+++ MATERIAL PROVIDED
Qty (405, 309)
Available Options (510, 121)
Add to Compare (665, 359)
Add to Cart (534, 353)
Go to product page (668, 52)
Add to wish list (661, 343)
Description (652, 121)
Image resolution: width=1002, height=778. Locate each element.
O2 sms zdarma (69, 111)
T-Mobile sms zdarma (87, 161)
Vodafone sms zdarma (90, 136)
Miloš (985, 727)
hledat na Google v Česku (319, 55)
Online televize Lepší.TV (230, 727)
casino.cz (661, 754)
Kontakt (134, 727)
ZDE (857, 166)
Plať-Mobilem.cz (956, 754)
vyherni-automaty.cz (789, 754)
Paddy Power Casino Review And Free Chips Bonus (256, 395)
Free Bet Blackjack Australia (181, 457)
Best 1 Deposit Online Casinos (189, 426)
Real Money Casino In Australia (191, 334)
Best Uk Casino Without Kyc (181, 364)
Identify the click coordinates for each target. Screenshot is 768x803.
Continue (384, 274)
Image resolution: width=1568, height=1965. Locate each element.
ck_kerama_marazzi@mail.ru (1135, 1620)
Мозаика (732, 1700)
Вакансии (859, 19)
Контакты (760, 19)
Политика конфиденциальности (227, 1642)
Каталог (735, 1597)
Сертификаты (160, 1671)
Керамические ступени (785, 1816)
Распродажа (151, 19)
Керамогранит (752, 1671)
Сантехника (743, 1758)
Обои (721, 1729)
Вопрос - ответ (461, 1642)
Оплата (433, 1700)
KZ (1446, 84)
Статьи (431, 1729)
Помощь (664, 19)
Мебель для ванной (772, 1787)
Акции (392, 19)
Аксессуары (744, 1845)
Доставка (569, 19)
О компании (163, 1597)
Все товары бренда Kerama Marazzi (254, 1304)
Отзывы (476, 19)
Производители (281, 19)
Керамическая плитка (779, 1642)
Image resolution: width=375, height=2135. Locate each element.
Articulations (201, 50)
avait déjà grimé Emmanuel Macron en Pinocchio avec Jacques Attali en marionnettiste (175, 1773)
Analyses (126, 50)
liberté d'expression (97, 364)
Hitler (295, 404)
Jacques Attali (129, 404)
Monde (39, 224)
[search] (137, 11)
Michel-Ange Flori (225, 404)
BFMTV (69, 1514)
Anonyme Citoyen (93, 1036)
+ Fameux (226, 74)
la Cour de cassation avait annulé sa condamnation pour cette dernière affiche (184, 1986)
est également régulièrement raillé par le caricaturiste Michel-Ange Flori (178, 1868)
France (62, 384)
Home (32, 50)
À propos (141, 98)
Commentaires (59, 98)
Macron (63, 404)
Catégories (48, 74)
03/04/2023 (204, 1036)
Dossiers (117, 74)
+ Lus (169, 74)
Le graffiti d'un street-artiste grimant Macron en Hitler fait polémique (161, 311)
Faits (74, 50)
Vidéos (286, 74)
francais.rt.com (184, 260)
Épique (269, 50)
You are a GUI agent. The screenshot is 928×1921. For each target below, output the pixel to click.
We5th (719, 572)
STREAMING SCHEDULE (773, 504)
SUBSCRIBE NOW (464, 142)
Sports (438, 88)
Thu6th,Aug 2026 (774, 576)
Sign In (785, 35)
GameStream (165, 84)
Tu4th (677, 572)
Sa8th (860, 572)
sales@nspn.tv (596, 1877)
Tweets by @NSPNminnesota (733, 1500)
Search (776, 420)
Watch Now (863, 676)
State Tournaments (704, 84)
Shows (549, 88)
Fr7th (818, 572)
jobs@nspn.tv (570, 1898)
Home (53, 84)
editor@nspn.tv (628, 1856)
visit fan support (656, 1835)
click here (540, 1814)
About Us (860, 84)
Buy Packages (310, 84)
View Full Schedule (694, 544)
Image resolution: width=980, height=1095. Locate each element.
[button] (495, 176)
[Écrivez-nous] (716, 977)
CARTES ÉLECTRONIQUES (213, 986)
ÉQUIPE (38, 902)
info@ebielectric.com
++++++
> [WHAT THE TASK REQUIRES]
Rewrite every line of the items above as a JSON list of strings, one string per line, and skip any blank lines.

> [EXERCISE RESULT]
[
  "Qty (405, 309)",
  "Available Options (510, 121)",
  "Add to Compare (665, 359)",
  "Add to Cart (534, 353)",
  "Go to product page (668, 52)",
  "Add to wish list (661, 343)",
  "Description (652, 121)",
  "Image resolution: width=1002, height=778. Locate each element.",
  "O2 sms zdarma (69, 111)",
  "T-Mobile sms zdarma (87, 161)",
  "Vodafone sms zdarma (90, 136)",
  "Miloš (985, 727)",
  "hledat na Google v Česku (319, 55)",
  "Online televize Lepší.TV (230, 727)",
  "casino.cz (661, 754)",
  "Kontakt (134, 727)",
  "ZDE (857, 166)",
  "Plať-Mobilem.cz (956, 754)",
  "vyherni-automaty.cz (789, 754)",
  "Paddy Power Casino Review And Free Chips Bonus (256, 395)",
  "Free Bet Blackjack Australia (181, 457)",
  "Best 1 Deposit Online Casinos (189, 426)",
  "Real Money Casino In Australia (191, 334)",
  "Best Uk Casino Without Kyc (181, 364)",
  "Identify the click coordinates for each target. Screenshot is 768x803.",
  "Continue (384, 274)",
  "Image resolution: width=1568, height=1965. Locate each element.",
  "ck_kerama_marazzi@mail.ru (1135, 1620)",
  "Мозаика (732, 1700)",
  "Вакансии (859, 19)",
  "Контакты (760, 19)",
  "Политика конфиденциальности (227, 1642)",
  "Каталог (735, 1597)",
  "Сертификаты (160, 1671)",
  "Керамические ступени (785, 1816)",
  "Распродажа (151, 19)",
  "Керамогранит (752, 1671)",
  "Сантехника (743, 1758)",
  "Обои (721, 1729)",
  "Вопрос - ответ (461, 1642)",
  "Оплата (433, 1700)",
  "KZ (1446, 84)",
  "Статьи (431, 1729)",
  "Помощь (664, 19)",
  "Мебель для ванной (772, 1787)",
  "Акции (392, 19)",
  "Аксессуары (744, 1845)",
  "Доставка (569, 19)",
  "О компании (163, 1597)",
  "Все товары бренда Kerama Marazzi (254, 1304)",
  "Отзывы (476, 19)",
  "Производители (281, 19)",
  "Керамическая плитка (779, 1642)",
  "Image resolution: width=375, height=2135. Locate each element.",
  "Articulations (201, 50)",
  "avait déjà grimé Emmanuel Macron en Pinocchio avec Jacques Attali en marionnettiste (175, 1773)",
  "Analyses (126, 50)",
  "liberté d'expression (97, 364)",
  "Hitler (295, 404)",
  "Jacques Attali (129, 404)",
  "Monde (39, 224)",
  "[search] (137, 11)",
  "Michel-Ange Flori (225, 404)",
  "BFMTV (69, 1514)",
  "Anonyme Citoyen (93, 1036)",
  "+ Fameux (226, 74)",
  "la Cour de cassation avait annulé sa condamnation pour cette dernière affiche (184, 1986)",
  "est également régulièrement raillé par le caricaturiste Michel-Ange Flori (178, 1868)",
  "France (62, 384)",
  "Home (32, 50)",
  "À propos (141, 98)",
  "Commentaires (59, 98)",
  "Macron (63, 404)",
  "Catégories (48, 74)",
  "03/04/2023 (204, 1036)",
  "Dossiers (117, 74)",
  "+ Lus (169, 74)",
  "Le graffiti d'un street-artiste grimant Macron en Hitler fait polémique (161, 311)",
  "Faits (74, 50)",
  "Vidéos (286, 74)",
  "francais.rt.com (184, 260)",
  "Épique (269, 50)",
  "You are a GUI agent. The screenshot is 928×1921. For each target below, output the pixel to click.",
  "We5th (719, 572)",
  "STREAMING SCHEDULE (773, 504)",
  "SUBSCRIBE NOW (464, 142)",
  "Sports (438, 88)",
  "Thu6th,Aug 2026 (774, 576)",
  "Sign In (785, 35)",
  "GameStream (165, 84)",
  "Tu4th (677, 572)",
  "Sa8th (860, 572)",
  "sales@nspn.tv (596, 1877)",
  "Tweets by @NSPNminnesota (733, 1500)",
  "Search (776, 420)",
  "Watch Now (863, 676)",
  "State Tournaments (704, 84)",
  "Shows (549, 88)",
  "Fr7th (818, 572)",
  "jobs@nspn.tv (570, 1898)",
  "Home (53, 84)",
  "editor@nspn.tv (628, 1856)",
  "visit fan support (656, 1835)",
  "click here (540, 1814)",
  "About Us (860, 84)",
  "Buy Packages (310, 84)",
  "View Full Schedule (694, 544)",
  "Image resolution: width=980, height=1095. Locate each element.",
  "[button] (495, 176)",
  "[Écrivez-nous] (716, 977)",
  "CARTES ÉLECTRONIQUES (213, 986)",
  "ÉQUIPE (38, 902)",
  "info@ebielectric.com"
]